Exercise objective
Whatever lies between the line that holds "Open the ONE ลุมพินี 92 event link" and the final line of the records below, both included, should be repeated exactly; leave out the pictures and add nothing.

**** Data provided

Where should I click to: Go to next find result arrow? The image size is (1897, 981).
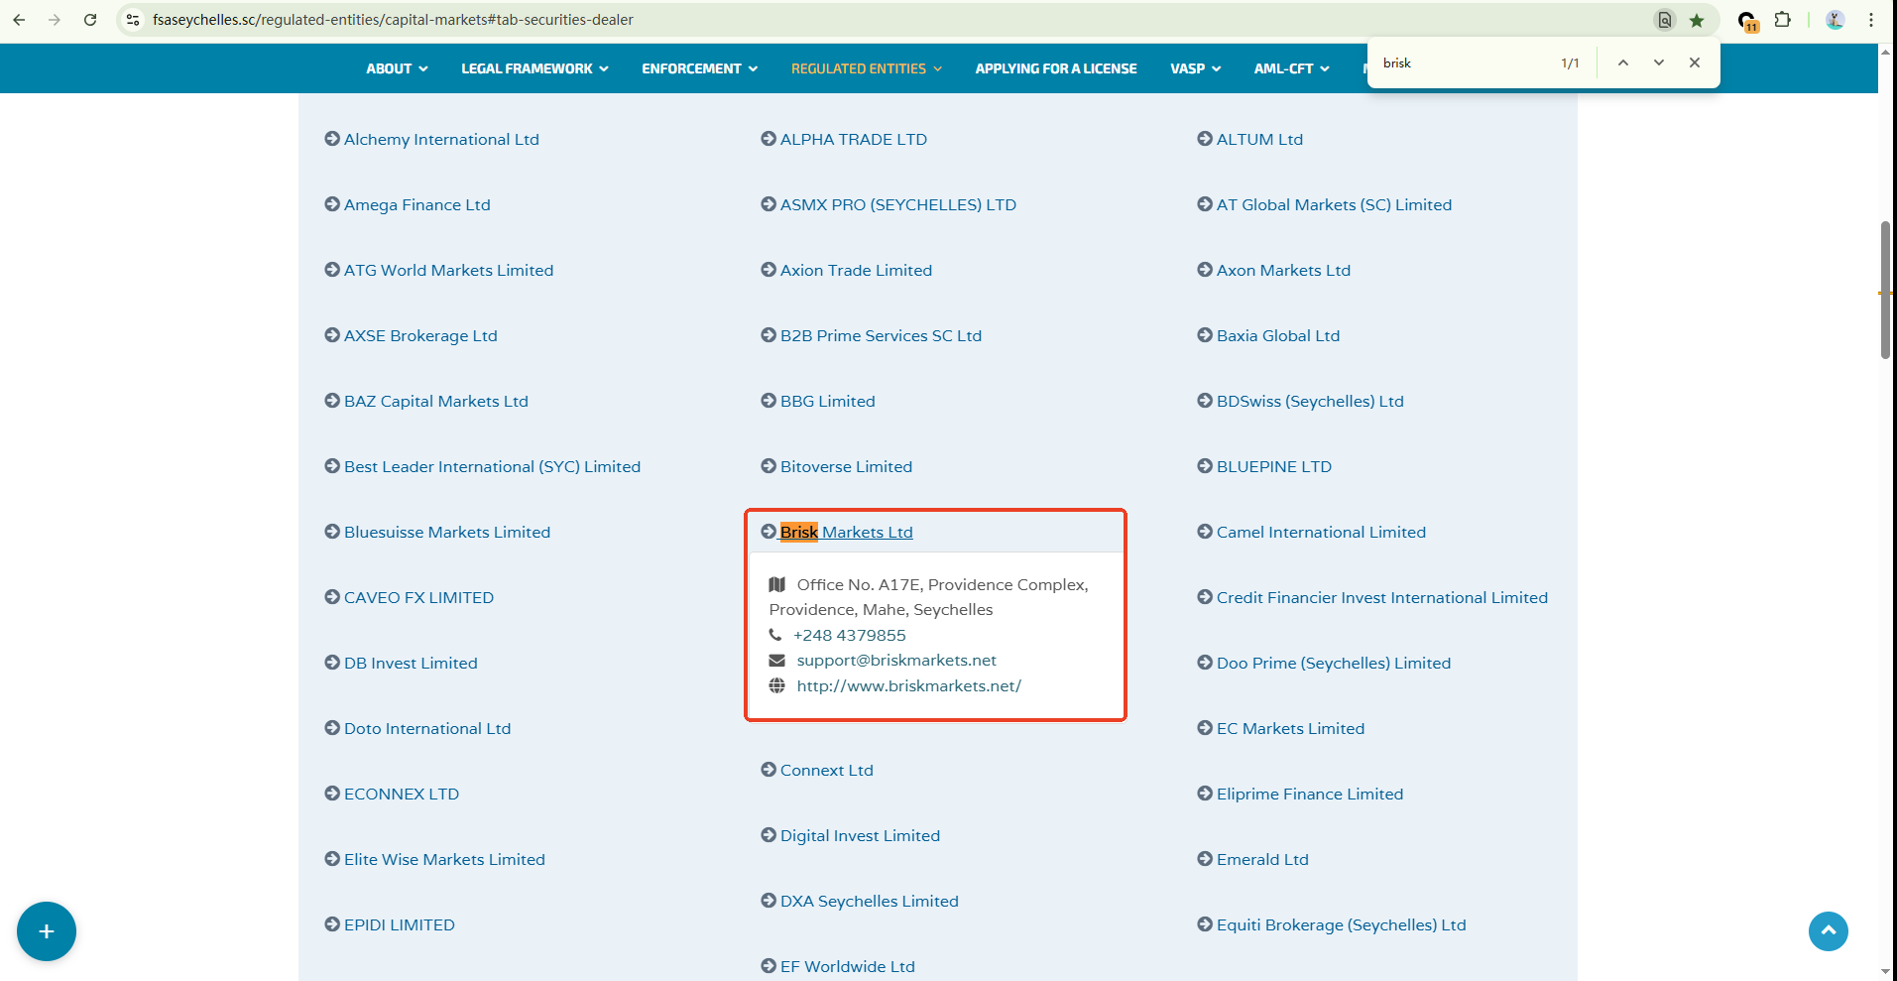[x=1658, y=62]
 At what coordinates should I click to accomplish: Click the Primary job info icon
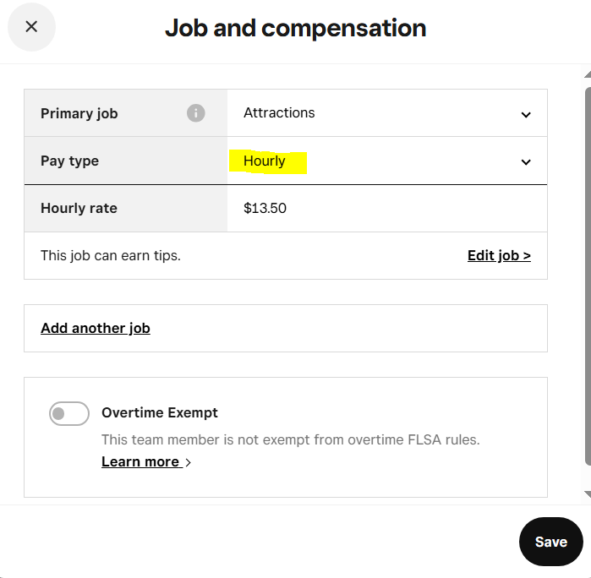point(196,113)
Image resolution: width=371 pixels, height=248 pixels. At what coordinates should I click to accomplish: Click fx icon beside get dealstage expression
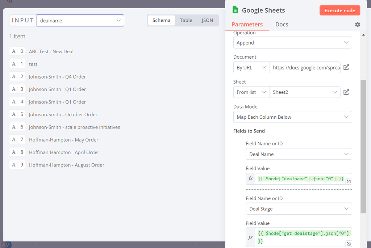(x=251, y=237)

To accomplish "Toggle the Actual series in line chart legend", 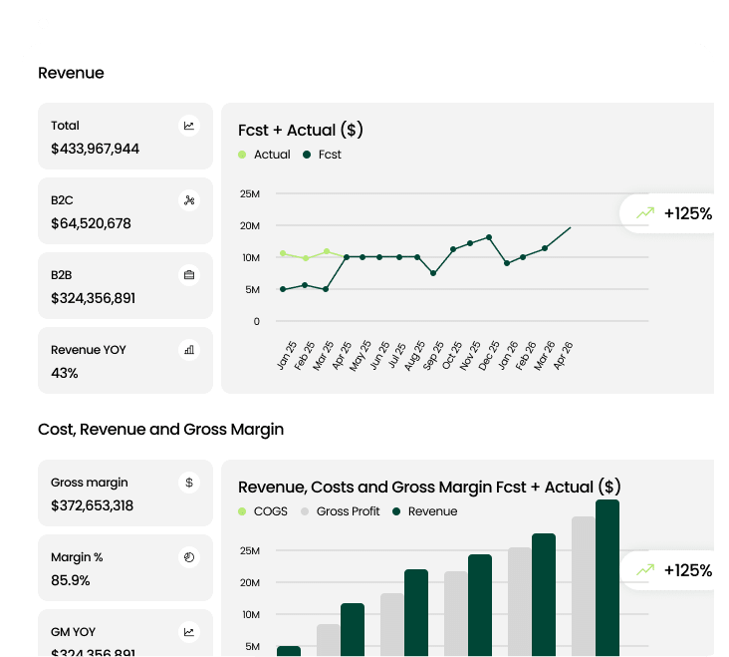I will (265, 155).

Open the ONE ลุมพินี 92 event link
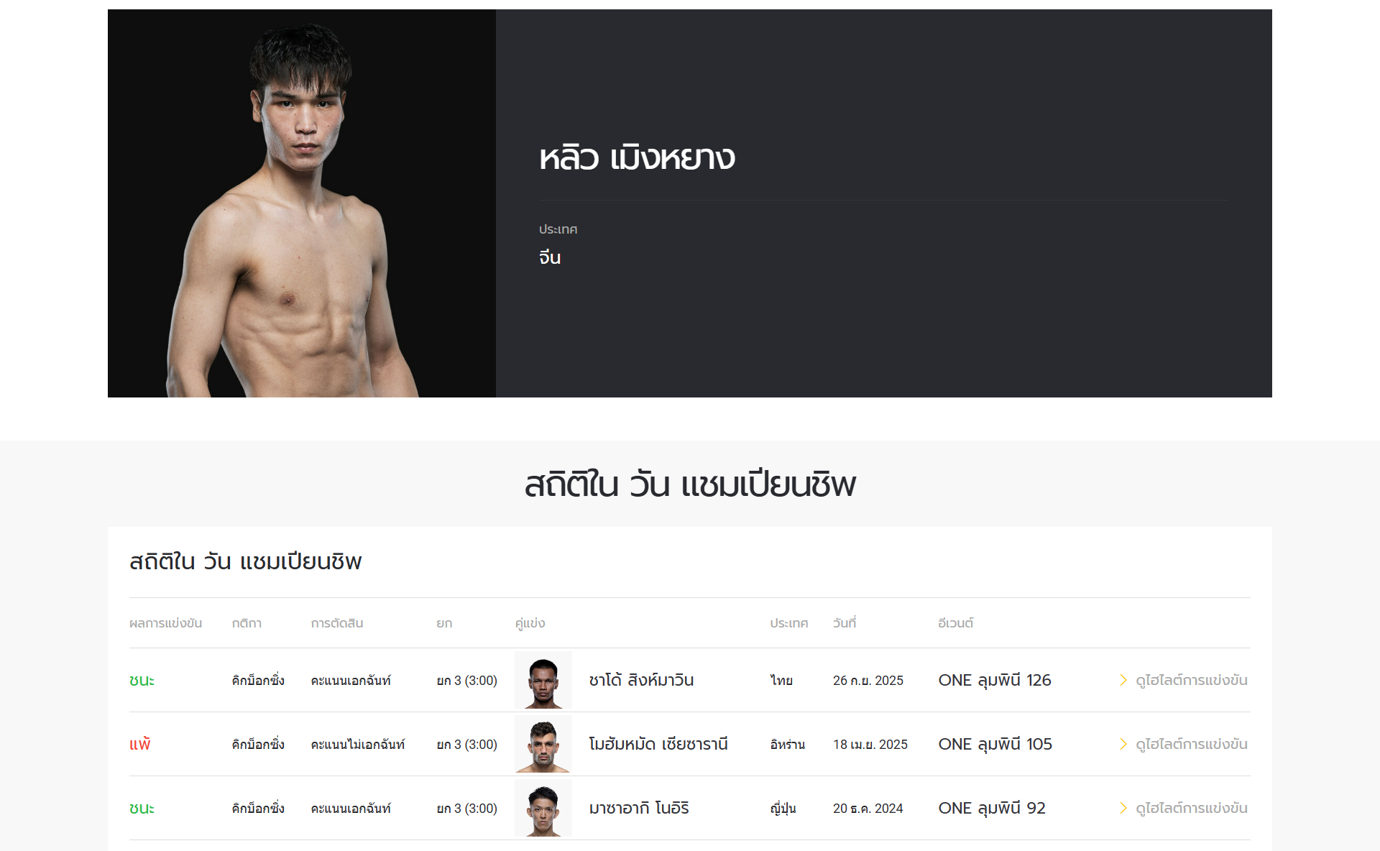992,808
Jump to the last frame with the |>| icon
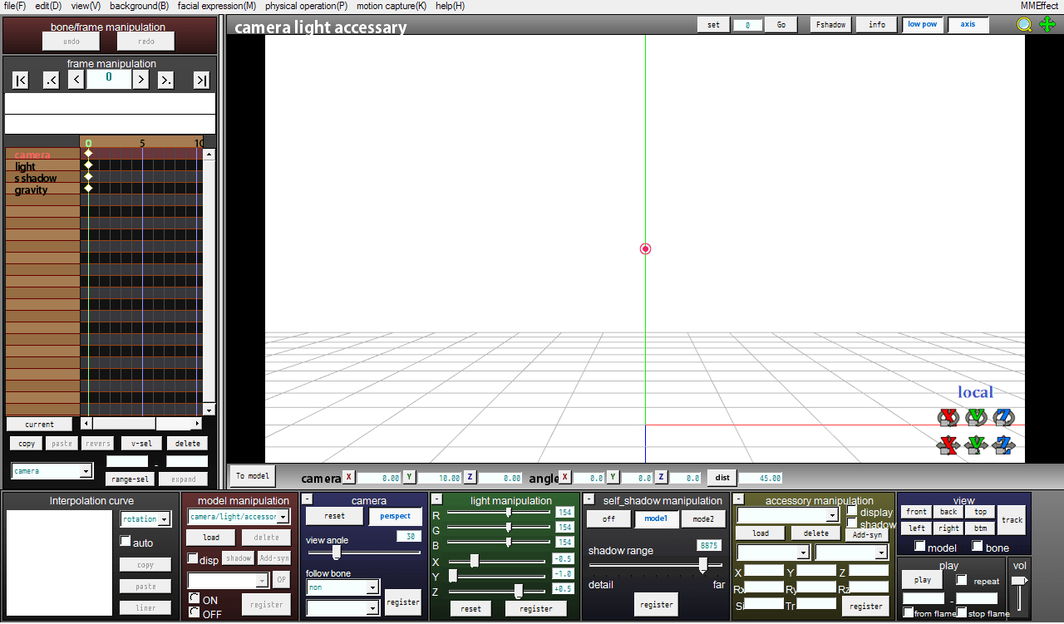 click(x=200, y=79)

********

Your solution
Open the ONE ลุมพินี 92 event link
992,808
Jump to the last frame with the |>| icon
 click(x=200, y=79)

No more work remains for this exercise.